You’re not being dramatic. You’re paying attention.

If you think you or someone else is having a heart attack, call Triple Zero (000) immediately. Don’t drive yourself and don’t wait it out.

FAQs 

  1. What are common heart attack warning signs in women?
    Women may experience chest pressure or pain, but also shortness of breath, nausea or indigestion, dizziness, cold sweats, jaw, neck, shoulder or back pain, and sudden or unusual fatigue.⁵⁻⁷

  2. Can women have a heart attack without chest pain?
    Yes, some women report no chest pain, and may notice other warning signs instead.⁶⁻⁷ If you feel something is seriously wrong, seek urgent assessment.

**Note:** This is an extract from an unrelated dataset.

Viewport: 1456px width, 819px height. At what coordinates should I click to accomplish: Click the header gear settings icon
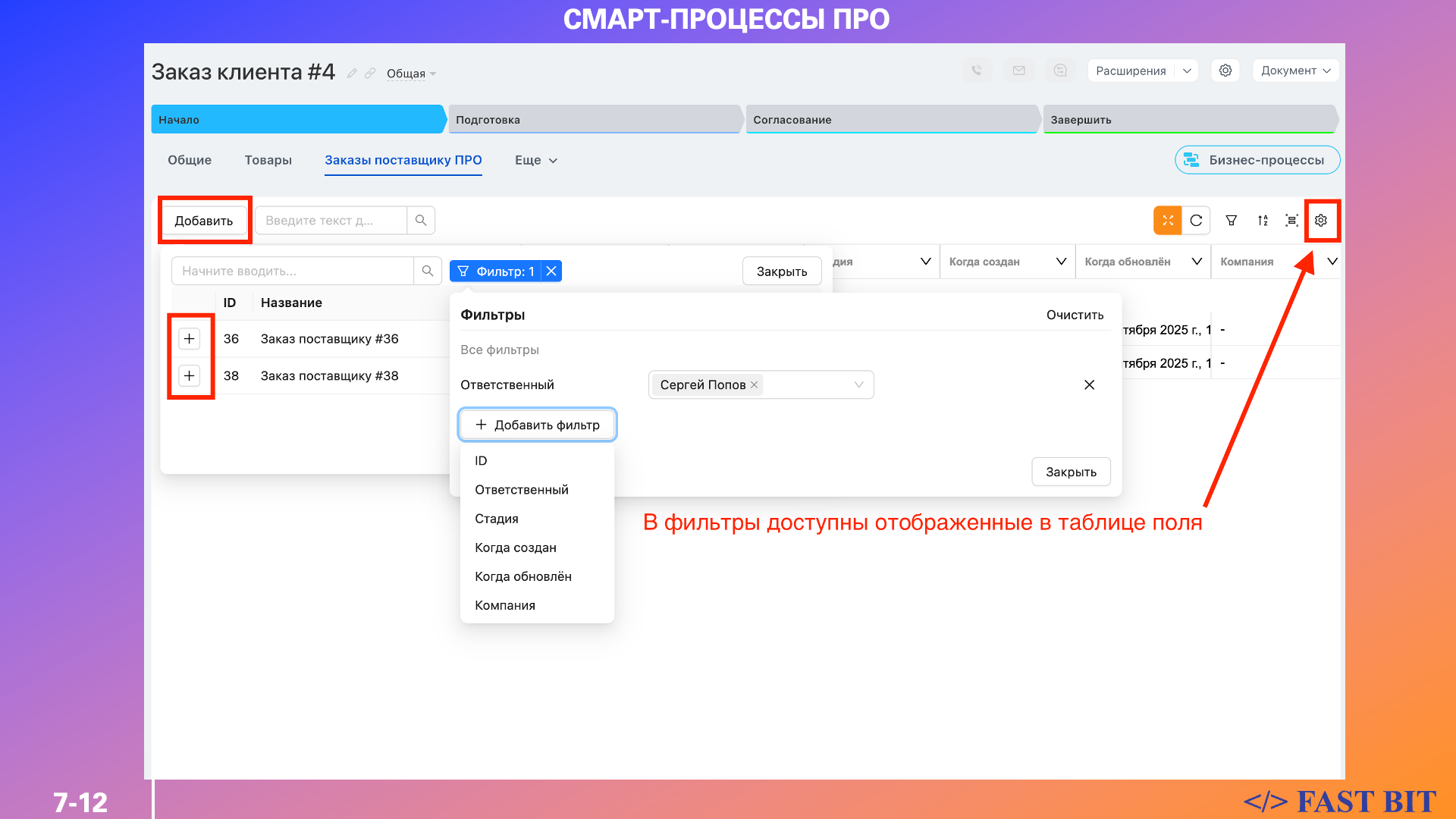pyautogui.click(x=1225, y=71)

  3. Can heart attack symptoms build over days or weeks?
    Some research suggests many women report new or different symptoms weeks before the acute event, including fatigue and sleep disturbance.⁶

  4. How do I tell reflux from something more serious?
    Indigestion-like symptoms can have many causes. The key is new, different, persistent, escalating, or accompanied by other warning signs (breathlessness, sweating, dizziness, unusual fatigue).⁵⁻⁷ When in doubt, get checked urgently.

  5. What is SCAD and why does it matter for women?
    SCAD (spontaneous coronary artery dissection) is a tear in a coronary artery wall and is disproportionately seen in women.¹³ It can occur in people without “classic” risk factors, so awareness matters.

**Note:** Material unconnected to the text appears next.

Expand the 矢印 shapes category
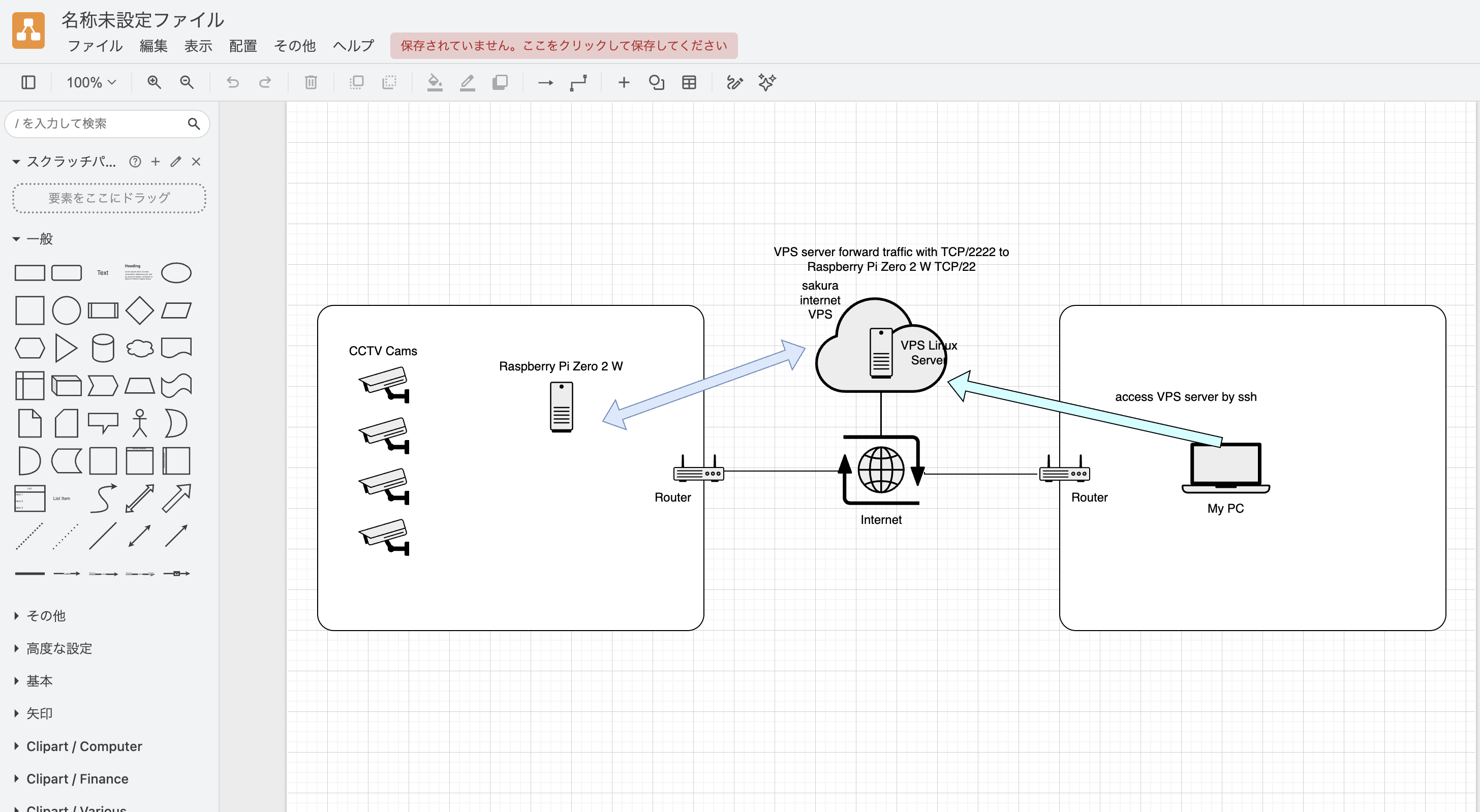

  6. Are heart attacks more common in men than women in Australia?
    Cardiovascular disease is a major cause of death for women and men. In Australia, around 20 women a day die from coronary heart disease.²

  7. What should I do if a doctor says it’s anxiety but I’m still worried?
    You can say, “This feels new and different, and I’m worried about a cardiac cause.” Ask what’s been ruled out, what to watch for, and what to do if it worsens. If symptoms escalate, seek urgent help.

  8. What is a Heart Health Check and when should women get one?
    The Heart Foundation recommends a Heart Health Check for women aged 45+ (or 30+ for Aboriginal and/or Torres Strait Islander women).² Ask your GP.

  9. Can menopause affect heart health?
    The menopause transition is associated with changes in cholesterol and blood pressure profiles, and reduced estrogen-related cardiovascular protection.⁷ Discuss your personal risk with a clinician.

  10. When should I call Triple Zero (000)?
    If you think you or someone else might be having a heart attack, call Triple Zero (000) immediately. Don’t drive yourself and don’t wait it out.

References

  1. Journal of the American Heart Association (2020) editorial arguing “typical/atypical” terminology should be retired for MI symptom framing.

  2. Heart Foundation (Australia), Women and heart disease resources, incl. daily deaths estimate and Heart Health Check guidance.

  3. Heart Research Institute (Australia), national CVD mortality share and leading cause of death (2021) summary.

  4. Bray et al., Heart, Lung and Circulation (2023), Monash-led public awareness findings.

  5. Heart Foundation (Australia) and American Heart Association consumer guidance, chest pain common but not only symptom.

  6. McSweeney et al., Circulation (AHA), women’s prodromal symptom study, widely summarised in medical literature.

  7. Peer-reviewed reviews on sex differences in MI presentation, menopause transition and CVD risk factors (as cited in brief, incl. PMC reviews).

  8. Clinical Research in Cardiology (2025), female participation-to-prevalence ratio in cardiovascular trials analysis.

  9. PMC (2025) analysis of cardiovascular trials 1997–2024 showing persistent underrepresentation.

  10. AJMC review (2025) summarising underrepresentation persistence.

  11. Khan et al., Medical Journal of Australia (2018), CONCORDANCE registry analysis across Australian hospitals, sex differences in STEMI care and outcomes.

  12. Heart Foundation (March 2025), Mandy Hall campaign story/podcast quote re dismissal as anxiety.

  13. Australia–New Zealand SCAD registry (JAHA 2025), sex distribution and characteristics.

  14. American Journal of Cardiology (2025), SCAD misdiagnosis rates in women ≤55 (as cited in brief).